- _SOURCE DATA_:
# # # # #

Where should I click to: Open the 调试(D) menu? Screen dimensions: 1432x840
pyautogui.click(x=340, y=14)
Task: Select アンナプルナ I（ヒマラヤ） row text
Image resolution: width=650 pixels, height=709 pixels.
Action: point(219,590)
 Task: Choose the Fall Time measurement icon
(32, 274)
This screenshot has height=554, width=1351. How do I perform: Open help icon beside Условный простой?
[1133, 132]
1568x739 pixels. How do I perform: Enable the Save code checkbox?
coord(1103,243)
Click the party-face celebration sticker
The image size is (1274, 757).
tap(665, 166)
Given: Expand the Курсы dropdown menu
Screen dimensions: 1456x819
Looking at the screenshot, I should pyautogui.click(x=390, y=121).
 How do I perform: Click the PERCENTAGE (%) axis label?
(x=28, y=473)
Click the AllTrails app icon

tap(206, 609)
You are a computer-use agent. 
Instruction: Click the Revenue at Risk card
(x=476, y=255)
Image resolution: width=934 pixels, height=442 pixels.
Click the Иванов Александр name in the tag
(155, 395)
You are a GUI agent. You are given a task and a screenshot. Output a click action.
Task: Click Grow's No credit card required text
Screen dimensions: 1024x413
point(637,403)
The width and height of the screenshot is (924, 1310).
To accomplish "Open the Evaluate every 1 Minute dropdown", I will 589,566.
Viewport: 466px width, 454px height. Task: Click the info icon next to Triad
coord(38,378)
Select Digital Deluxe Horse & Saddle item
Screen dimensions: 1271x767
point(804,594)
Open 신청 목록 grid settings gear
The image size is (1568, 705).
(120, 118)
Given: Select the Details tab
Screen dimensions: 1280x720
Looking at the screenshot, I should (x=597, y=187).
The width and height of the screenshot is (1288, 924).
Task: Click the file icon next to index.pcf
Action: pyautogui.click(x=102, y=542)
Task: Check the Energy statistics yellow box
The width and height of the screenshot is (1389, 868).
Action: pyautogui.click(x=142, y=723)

# # # # #

- _WHAT YOU NEED TO DO_: Every entry shown above should be transcribed without alteration.

- _SOLUTION TO THE PROBLEM_:
Where should I click to: Open the 调试(D) menu? Screen dimensions: 1432x840
pyautogui.click(x=340, y=14)
Task: Select アンナプルナ I（ヒマラヤ） row text
Image resolution: width=650 pixels, height=709 pixels.
Action: point(219,590)
 Task: Choose the Fall Time measurement icon
(32, 274)
This screenshot has height=554, width=1351. How do I perform: Open help icon beside Условный простой?
[1133, 132]
1568x739 pixels. How do I perform: Enable the Save code checkbox?
coord(1103,243)
Click the party-face celebration sticker
The image size is (1274, 757).
tap(665, 166)
Given: Expand the Курсы dropdown menu
Screen dimensions: 1456x819
Looking at the screenshot, I should pyautogui.click(x=390, y=121).
 How do I perform: Click the PERCENTAGE (%) axis label?
(x=28, y=473)
Click the AllTrails app icon

tap(206, 609)
You are a computer-use agent. 
Instruction: Click the Revenue at Risk card
(x=476, y=255)
Image resolution: width=934 pixels, height=442 pixels.
Click the Иванов Александр name in the tag
(155, 395)
You are a GUI agent. You are given a task and a screenshot. Output a click action.
Task: Click Grow's No credit card required text
Screen dimensions: 1024x413
point(637,403)
The width and height of the screenshot is (924, 1310).
To accomplish "Open the Evaluate every 1 Minute dropdown", I will 589,566.
Viewport: 466px width, 454px height. Task: Click the info icon next to Triad
coord(38,378)
Select Digital Deluxe Horse & Saddle item
Screen dimensions: 1271x767
point(804,594)
Open 신청 목록 grid settings gear
The image size is (1568, 705).
(120, 118)
Given: Select the Details tab
Screen dimensions: 1280x720
Looking at the screenshot, I should (x=597, y=187).
The width and height of the screenshot is (1288, 924).
Task: Click the file icon next to index.pcf
Action: pyautogui.click(x=102, y=542)
Task: Check the Energy statistics yellow box
The width and height of the screenshot is (1389, 868).
Action: pyautogui.click(x=142, y=723)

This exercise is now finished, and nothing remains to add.